Statement from Tillamook County Board of Commissioners, March 11, 2020:
Tillamook County recently experienced a cyberattack which disabled our computer systems for approximately two weeks. The forensic investigation is complete, and every effort is being made to prevent a similar event from occurring in the future, including strengthening security measures and ensuring the County network and systems are resilient and secure.
What follows is an accounting of the incident and our response.
On January 22, 2020, Tillamook County became aware of a data security incident when it began to experience computer difficulties. The Information Services department director immediately launched an investigation and determined that the county was a victim of a cyberattack. The county retained a legal counsel expert in responding to data security incidents and a leading independent computer forensics provider to assist with restoring the county’s operations, determine the scope of the incident and what information may have been impacted, and to negotiate the ransom payment, if necessary. The county activated its Incident Command Team and coordinated with county law enforcement, as well as the FBI. The county’s rapid and aggressive response to the incident mitigated the compromise and contained the encryption to 17 of 55 servers and 5 of 280 county workstations.
Tillamook County was attacked by an international cybercriminal organization known to law enforcement both nationally and internationally. The cyber attacker demanded ransom in the amount of $300,000. At stake was our data including public records. Had we chosen not to pay the ransom, our encrypted data would have been irretrievable. The county made every effort to avoid the payment of a ransom to the cyber attacker, including recovery through two independent backup solutions and hundreds of hours of retained and county resources; however, data critical to county operations could not be restored without paying the cyber attacker for decryption keys.

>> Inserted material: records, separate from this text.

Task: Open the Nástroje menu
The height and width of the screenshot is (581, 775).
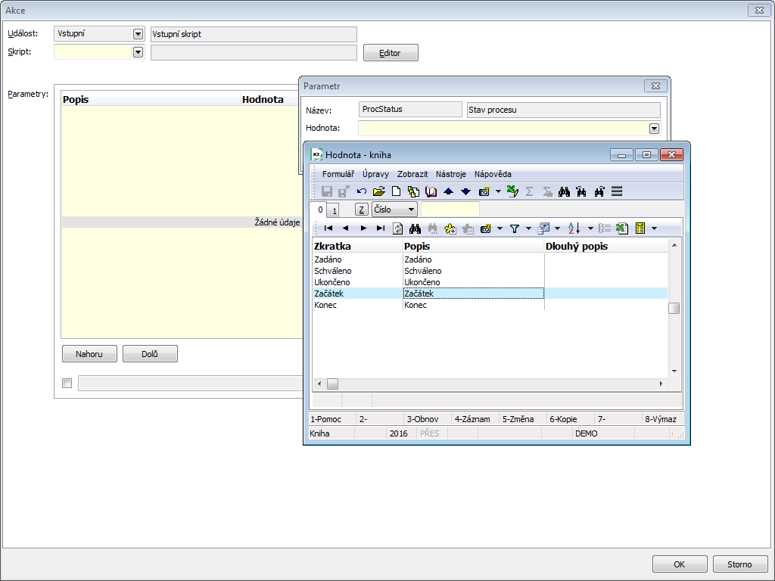Action: (451, 174)
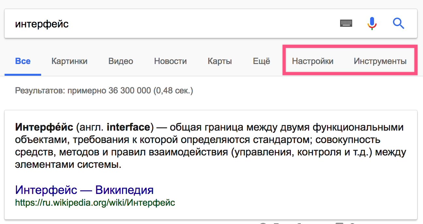Click the ru.wikipedia.org green URL
The image size is (423, 224).
point(95,203)
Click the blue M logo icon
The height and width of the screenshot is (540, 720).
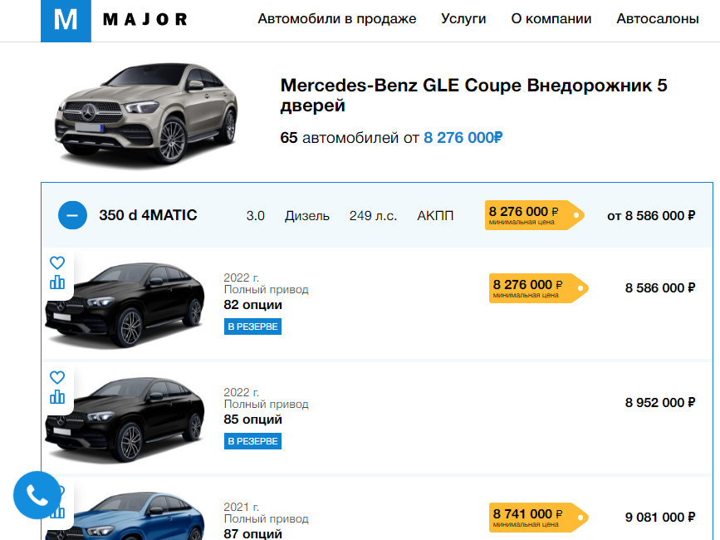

While the county maintained redundant backup solutions that would have protected our data in the event of a natural disaster, the cyberattack resulted in encrypted backups. In addition to jeopardizing the county’s ability to function effectively for 12-24 months, the cost to recreate the data may have exceeded $1 million. After considering all available possibilities, the county determined its only viable option was to authorize the ransom amount of $300,000 in order to obtain the decryption key for its data.

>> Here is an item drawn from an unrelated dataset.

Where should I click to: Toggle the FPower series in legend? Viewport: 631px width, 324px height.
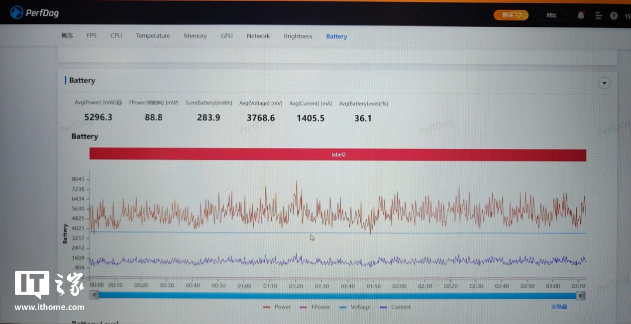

County systems are now operational, and the forensic investigation has concluded. The county is pleased to report that the forensic investigation has found no evidence indicating the personal information of its employees or residents was accessed or taken by the attacker.
Our world has seen an explosion of cyberattacks in recent months as attackers grow more advanced in their capabilities. The privacy of sensitive information is a top priority for Tillamook County. While it is unfortunate and regrettable that Tillamook County had to pay a ransom to recover access to our data and public records, the Board of County Commissioners believes that the decision to pay the ransom, however distasteful, represents our commitment to uphold the best interests of the county and the people we serve.